The film is yet another triumph of this young actor’s performance skills, his investment in his art and the result of placing that burning talent in the middle of an ensemble of actors who help create a driving, pulsing cinematic sleigh ride. OSCAR buzz? Absolutely.
It takes a long time for the whisper of an idea to end up on the big screen. From “What about this…?” to house lights down in your local cinema is a journey, the details of which we’ll spare you in order to focus on the “boulder in a landslide” effect of Chalamet’s portrayal of Marty Mauser, a character loosely based on table tennis hustler Marty Reisman.
It’s reported that when Josh Safdie, director and co-script writer of the film, approached friend Chalamet with the idea of basing a film on the turbulent life of Reisman, Chalamet did not hesitate. He started taking intense table tennis coaching in order to take his truly amateur game to heroic professional, filmable standards. Much like his years of guitar and harmonica preparation to become Bob Dylan in the stunning A Complete Unknown, Chalamet spent six years before he was ready to inhabit the fictionalized life of the New York world champion/world class hustler who seemed to emerge from every self-induced crisis to be stronger.
Marty Supreme is an intense film in the sense that Safdie not only stages the intense action scenes with an almost claustrophobic intimacy but then edits the sequences to evoke the highest possible adrenaline response. Rather than being exhausting, the effect is exhilarating. Watching the rapid-fire physical exertion required to play “ping-pong” at the highest international levels becomes as magnetic as watching championship NHL hockey or professional volleyball. The action doesn’t stop until one side finds that fraction of a second when a winning shot can prevail.

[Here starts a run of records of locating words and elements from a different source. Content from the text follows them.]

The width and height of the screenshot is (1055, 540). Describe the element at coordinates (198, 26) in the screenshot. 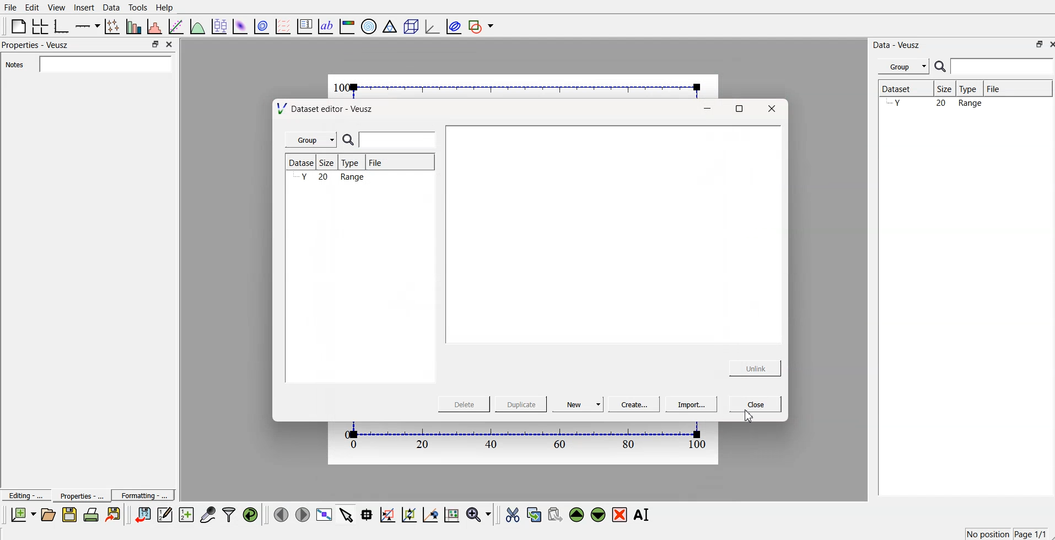

I see `plot a function` at that location.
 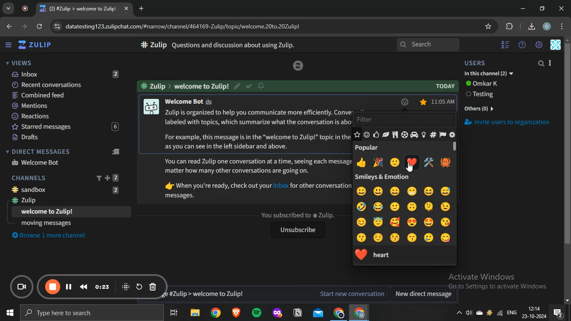 I want to click on working on it, so click(x=429, y=162).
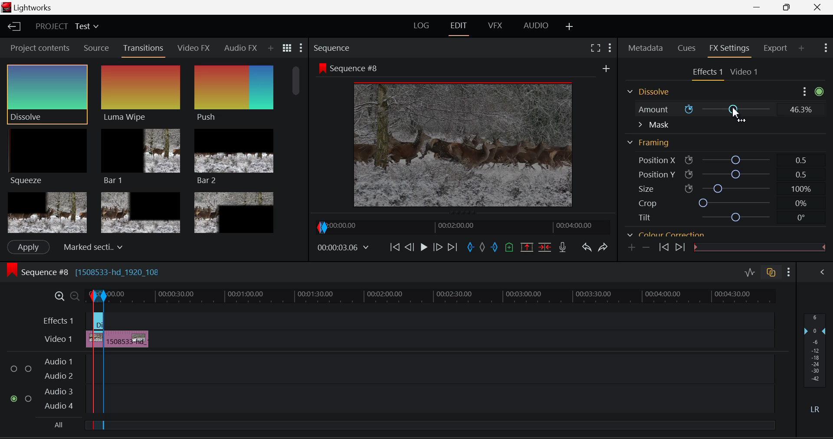  What do you see at coordinates (721, 174) in the screenshot?
I see `Position Y` at bounding box center [721, 174].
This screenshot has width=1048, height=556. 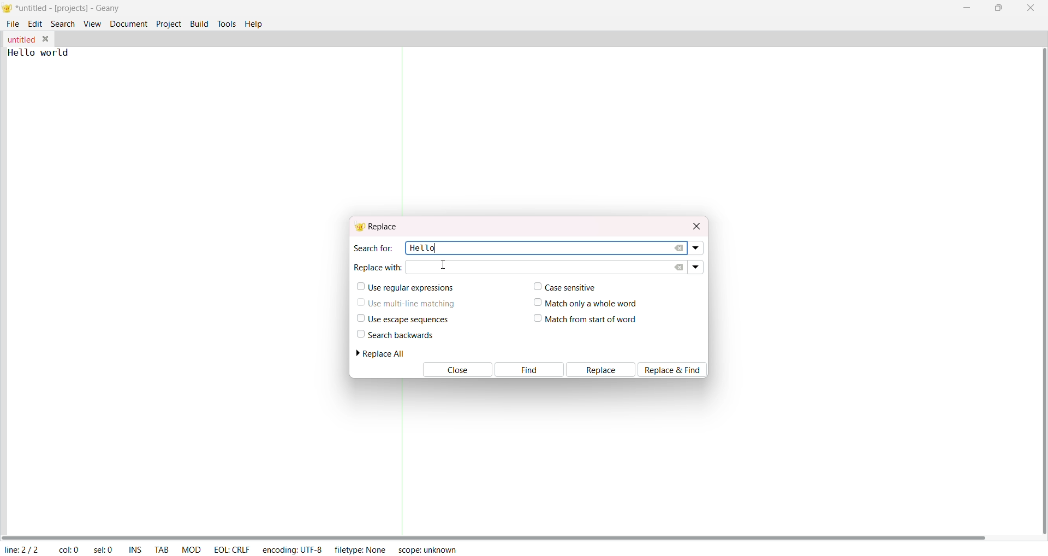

The supporting cast does a masterful job of crafting their own distinct characters while allowing Chalamet’s nuclear performance to remain at the heart of the film. Gwyneth Paltrow as Kay Stone emerges as the fading star who is physically drawn into Marty Mauser’s relentlessly swirling life and allows Mauser access to her too rich, too arrogant husband, pen magnate Milton Rockwell, played with narcissistic elegance by Shark Tank alumnus Kevin O’Leary. It’s been decades since Paltrow picked up her OSCAR for Shakespeare In Love and her EMMY for Glee, but her on screen luminance has not faded. O’Leary may have no formal acting credits, but he personifies the mega-millionaire who builds a career by being aloof and, at times, brutal.
The appearance of Koto Kawaguchi as Japanese table tennis champion Koto Endo is a masterful touch, made more profound in that Kawaguchi has won international fame as a deaf champion who plays the game under sponsorship from Toyota. The match footage pits Chalamet against Kawaguchi, not stunt doubles, and the choreography is breath taking.
For those who revel in the game of identifying actors who we “know from somewhere … I just can’t think of where …” the proliferation of supporting cast members who are magically assembled for the film is significant. Playwright David Mamet appears as do Penn Jillete, Isaac Mizrahi, Sandra Bernhard, and Fran Drescher, among others. Odessa A’Zion appears at the beginning of the film as Marty’s clandestine love interest and carries her storm-tossed role through the manic hijinks, the life-threatening chases and concluding climactic moments with a Brooklyn infused anger and energy that plays perfect counterpoint to Chalamet’s portrayal of the driven kid from the streets who refuses to look back, let alone side to side.
It may have taken many years to start with the story of a deeply flawed, but truly talented athlete who was a master of a game that for most is relegated to the basement to be played on rainy afternoons and turn it into a complex, driven study of the dark under side of success, but the time, the effort and the journey are well worth the investment of a few hours of our time.